Dr Alison Challens, CD of Chippenham, Corsham and Box PCN, Wiltshire, thinks the idea of integrated neighbourhood teams is good but needs to be adequately funded and she also commented that the development of them is ill-defined as ‘No one knows what an integrated neighbourhood team should be’.
While a majority do say there is good engagement with primary care and the ICB and they know who their representative is, 41% strongly disagree that this is better than it was with CCGs and 38% also feel strongly that ICBs will not ensure more funding is directed into primary care. CDs appear to have very split views on whether PCN same-day access hubs are a good idea, the future role of general practice and whether PCN funding should be moved into the core contract.
Funding
For 2024/25, funding into general practice increased by 2.23% or £259 million, which breaks down as £215 million for the core contract and £44 million for the DES. In all, 72% of CDs responding to our survey said the resources in the network DES were inadequate for the workload requirements. This is a similar response to our report in 2021. One respondent noted that finances were so tight there was nothing left for developing at-scale provision, while another noted that to run a good functional PCN is a huge undertaking that requires people who care to make it work.
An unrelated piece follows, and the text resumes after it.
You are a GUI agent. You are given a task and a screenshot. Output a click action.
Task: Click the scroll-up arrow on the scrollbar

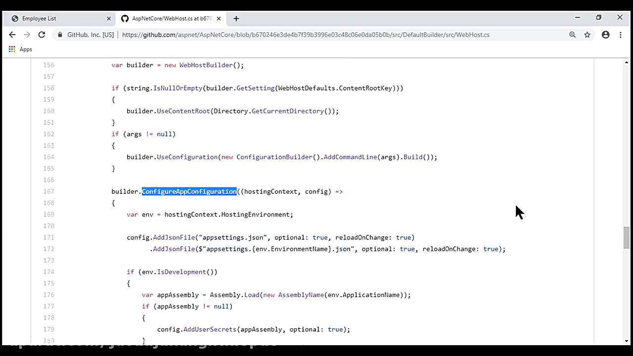click(626, 62)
Dr Challens said core funding of general practice also needs to increase – ‘it should be both, not either/or’.
‘There is less flexibility in the system so this reduces innovation due to lack of resources. We are having to reduce services to patients as we can no longer afford to provide them, we are being told that there is likely to be a further reduction in funding in real terms. Most PCNs are trying to ensure max funding and staff go to practices from the PCN as there is such a lack of funding and staff through core funding,’ she says.
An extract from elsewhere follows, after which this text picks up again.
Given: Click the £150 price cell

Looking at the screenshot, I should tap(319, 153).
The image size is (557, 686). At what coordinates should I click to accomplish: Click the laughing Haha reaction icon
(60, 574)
The initial five-year PCN contract was subject to considerable changes throughout, in part due to the pressures incurred by the pandemic. It ended in March this year and NHS England put out a one-year version. This detailed several changes that CDs are largely positive about.
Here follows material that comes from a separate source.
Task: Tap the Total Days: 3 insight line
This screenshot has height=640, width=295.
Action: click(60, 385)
The two changes CDs were most positive about were releasing the capacity and access improvement payment (CAIP) at the start of the year rather than at the end and reducing the service specifications.
Most CDs do see a future for PCNs, with only 18% seeing scrapping them as a priority for the next government and 48% listing this as a very low priority. Much progress and hard work has been put into PCNs over the past few years not least being mobilised to deliver a nationwide Covid vaccination scheme. Far higher up the agenda for those leading PCNs is recruitment of more GPs and practice nurses, and better pay for all NHS staff. This is followed by reducing the elective care backlog, improving access to primary care for patients and better movement of patients between primary and secondary care.
Dr Jackson says: ‘I think it would be a tragedy to lose all the good work and staff we have put in place through PCN’s, but I understand the argument that more funding should be directed towards recruiting GPs and nurses.
‘I always describe it as like living in a house which is falling down – we need builders and scaffolders to come and repair it (and build an extension ideally) but all we can find in the Yellow Pages are landscape gardeners and trainee plumbers – skilled people doing a good job, but not really equipped to fix the problem.
Dr Stanley adds that to run a good, functional PCN is hard work and needs a huge skill set. ‘The successful ones have been led well but the work needed to make sure the needs are met of the participating practices is huge. I do want some acknowledgement that this has been a tough road and only made successful due to people like myself who cared enough to make it work.’